Kebijakan transparansi suku bunga dasar kredit (SBDK) juga diperkuat dengan pendalaman asesmen transmisi  SBDK dan suku bunga kredit baru per sektor/subsektor ekonomi.  

Dari sisi sistem pembayaran, BI menetapkan implementasi BI-FAST tahap pertama sejak pekan kedua Desember 2021. BI juga mendorong akselerasi perluasan merchant QRIS, serta memperkuat koordinasi kebijakan dengan Pemerintah terkait pelaksanaan uji coba digitalisasi bansos dan elektronifikasi transaksi Pemerintah. 

Hal ini untuk mendorong realisasi belanja Pemerintah, serta memperpanjang masa berlaku kebijakan Kartu Kredit.  

Di bidang kebijakan internasional, BI mengakselerasi implementasi penggunaan Local  Currency Settlement (LCS) dalam memfasilitasi perdagangan dan investasi dengan  negara mitra melalui penguatan sinergi bersama Pemerintah, KSSK, perbankan, dan  dunia usaha.

Sektor jasa keuangan terpantau stabil dengan ketahanan permodalan yang  =memadai dan pasar modal menunjukkan kinerja positif ditopang minat beli  investor nonresiden. 

Capital Adequacy Ratio (CAR) industri perbankan pada September 2021 berada di level 25,24% (Juni 2021: 24,33%), gearing ratio perusahaan pembiayaan tercatat sebesar 1,95 kali, Risk-Based Capital (RBC) industri asuransi jiwa dan asuransi umum masing-masing di level 587,7% dan 341,6%, jauh di atas threshold. 

Kecukupan likuiditas memadai untuk mendukung intermediasi di mana rasio Alat Likuid/Non-Core Deposit dan Alat Likuid/Dana Pihak Ketiga (DPK) per September 2021 terpantau masing-masing pada level 152,80% dan 33,53%. 

Kredit  perbankan September tumbuh 2,21% (yoy) atau 3,12% (ytd) dengan Kredit Modal  Kerja tumbuh sebesar 2,85% (yoy), Kredit Investasi 0,37% (yoy) dan Kredit Konsumsi  2,95% (yoy), meningkat dibandingkan akhir triwulan II 2021, seiring dengan penurunan  kasus harian Covid-19 dan peningkatan aktivitas ekonomi. 

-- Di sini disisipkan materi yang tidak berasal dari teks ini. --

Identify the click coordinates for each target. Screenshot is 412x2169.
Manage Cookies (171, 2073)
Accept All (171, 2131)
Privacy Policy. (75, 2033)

Kredit perbankan sektor  utama menunjukkan peningkatan, seperti kredit rumah tangga tumbuh 2,77% (ytd),  kredit sektor perdagangan tercatat tumbuh 2,43% (ytd), dan kredit sektor manufaktur  tumbuh 2,05% (ytd). 

Perbankan juga berkontribusi dalam mendorong percepatan pemulihan ekonomi nasional melalui penurunan suku bunga kredit. Tingkat suku  bunga dasar kredit mengalami tren penurunan dari 9,69% pada Juni 2021 menjadi  9,66% pada September 2021 terutama didorong penurunan komponen harga pokok dana. 

DPK tumbuh 7,69% (yoy) atau 7,45% (ytd). Profil risiko lembaga jasa keuangan pada September 2021 menunjukkan perbaikan dengan rasio gross NPL berada pada level 3,22% (net NPL: 1,04%) dari sebelumnya sebesar 3,24% (net NPL: 1,06%) pada  Juni 2021. 

Pasar saham menunjukkan tren penguatan ke level di atas prapandemi. Per 25 Oktober 2021, IHSG menguat 10,81% (ytd) ke level 6.625,7 dengan aliran dana masuk nonresiden mencapai Rp39,4 triliun. 

Total penghimpunan dana di pasar modal hingga  26 Oktober 2021 mencapai Rp273,9 triliun, jauh melampaui nilai penghimpunan dana  tahun 2020 (Rp118,7 triliun) dan di atas target 2021. 

Selain itu, penawaran umum dari  40 emiten baru tercatat sebesar Rp36,36 triliun. Jumlah penghimpunan dana di pasar  modal dapat terus bertambah mengingat terdapat 82 emiten yang akan melakukan  penawaran umum senilai Rp43,32 triliun.